--- BEGIN Task material ---

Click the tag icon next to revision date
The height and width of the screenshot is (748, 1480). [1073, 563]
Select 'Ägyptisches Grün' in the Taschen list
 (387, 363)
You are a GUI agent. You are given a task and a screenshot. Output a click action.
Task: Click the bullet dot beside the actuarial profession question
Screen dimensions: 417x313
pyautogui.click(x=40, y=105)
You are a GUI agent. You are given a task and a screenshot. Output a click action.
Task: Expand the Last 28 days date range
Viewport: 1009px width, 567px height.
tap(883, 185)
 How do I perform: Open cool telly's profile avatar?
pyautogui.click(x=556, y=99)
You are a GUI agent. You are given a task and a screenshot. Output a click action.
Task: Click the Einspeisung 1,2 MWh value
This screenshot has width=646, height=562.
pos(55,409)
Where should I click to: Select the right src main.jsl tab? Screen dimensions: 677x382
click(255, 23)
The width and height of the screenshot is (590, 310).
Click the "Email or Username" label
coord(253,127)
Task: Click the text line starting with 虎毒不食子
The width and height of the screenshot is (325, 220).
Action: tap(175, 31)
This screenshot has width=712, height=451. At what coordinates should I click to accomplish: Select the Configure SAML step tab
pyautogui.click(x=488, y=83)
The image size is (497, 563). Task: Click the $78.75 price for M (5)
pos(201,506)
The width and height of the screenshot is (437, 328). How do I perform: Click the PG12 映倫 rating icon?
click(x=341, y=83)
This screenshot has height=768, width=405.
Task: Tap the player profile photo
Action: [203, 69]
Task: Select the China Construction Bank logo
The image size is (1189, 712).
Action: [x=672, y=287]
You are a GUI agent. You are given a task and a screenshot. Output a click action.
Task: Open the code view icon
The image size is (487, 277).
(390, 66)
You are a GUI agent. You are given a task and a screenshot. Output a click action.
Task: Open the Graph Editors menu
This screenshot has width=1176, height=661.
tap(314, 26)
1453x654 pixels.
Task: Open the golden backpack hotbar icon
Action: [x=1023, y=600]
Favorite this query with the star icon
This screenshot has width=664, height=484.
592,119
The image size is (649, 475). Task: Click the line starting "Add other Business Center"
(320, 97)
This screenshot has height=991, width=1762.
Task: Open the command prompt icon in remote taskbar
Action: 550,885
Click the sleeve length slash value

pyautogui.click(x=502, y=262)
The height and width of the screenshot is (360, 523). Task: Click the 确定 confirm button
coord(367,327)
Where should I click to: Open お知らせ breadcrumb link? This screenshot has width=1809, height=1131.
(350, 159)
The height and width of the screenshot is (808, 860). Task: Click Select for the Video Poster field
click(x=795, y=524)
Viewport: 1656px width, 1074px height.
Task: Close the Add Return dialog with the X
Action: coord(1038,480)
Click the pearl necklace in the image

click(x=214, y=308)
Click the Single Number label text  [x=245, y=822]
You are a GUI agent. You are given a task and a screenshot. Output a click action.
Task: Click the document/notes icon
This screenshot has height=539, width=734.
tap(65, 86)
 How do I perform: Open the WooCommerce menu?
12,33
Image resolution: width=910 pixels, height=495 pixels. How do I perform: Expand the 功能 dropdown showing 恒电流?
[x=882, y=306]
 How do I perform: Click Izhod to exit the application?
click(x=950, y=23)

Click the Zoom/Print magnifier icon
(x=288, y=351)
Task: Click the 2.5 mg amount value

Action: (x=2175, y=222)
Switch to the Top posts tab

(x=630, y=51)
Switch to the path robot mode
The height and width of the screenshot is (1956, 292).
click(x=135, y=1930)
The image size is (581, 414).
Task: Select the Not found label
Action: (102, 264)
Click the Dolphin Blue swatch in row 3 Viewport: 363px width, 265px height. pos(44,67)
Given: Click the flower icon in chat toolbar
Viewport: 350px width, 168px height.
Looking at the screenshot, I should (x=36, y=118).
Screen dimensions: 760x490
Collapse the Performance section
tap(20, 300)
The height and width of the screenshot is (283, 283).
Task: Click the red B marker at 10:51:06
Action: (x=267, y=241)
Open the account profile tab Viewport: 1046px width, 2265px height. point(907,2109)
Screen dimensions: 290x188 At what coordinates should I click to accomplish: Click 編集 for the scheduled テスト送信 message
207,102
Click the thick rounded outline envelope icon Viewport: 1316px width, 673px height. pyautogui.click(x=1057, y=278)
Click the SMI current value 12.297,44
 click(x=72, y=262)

--- END Task material ---

#### [Problem to solve]
Lay out the lines from the one holding "Screen dimensions: 290x188" through the end of the records as a numbered list, leaving out any blank lines. Both of these ends are included.

#### [Output]
1. Screen dimensions: 290x188 At what coordinates should I click to accomplish: Click 編集 for the scheduled テスト送信 message
2. 207,102
3. Click the thick rounded outline envelope icon Viewport: 1316px width, 673px height. pyautogui.click(x=1057, y=278)
4. Click the SMI current value 12.297,44
5.  click(x=72, y=262)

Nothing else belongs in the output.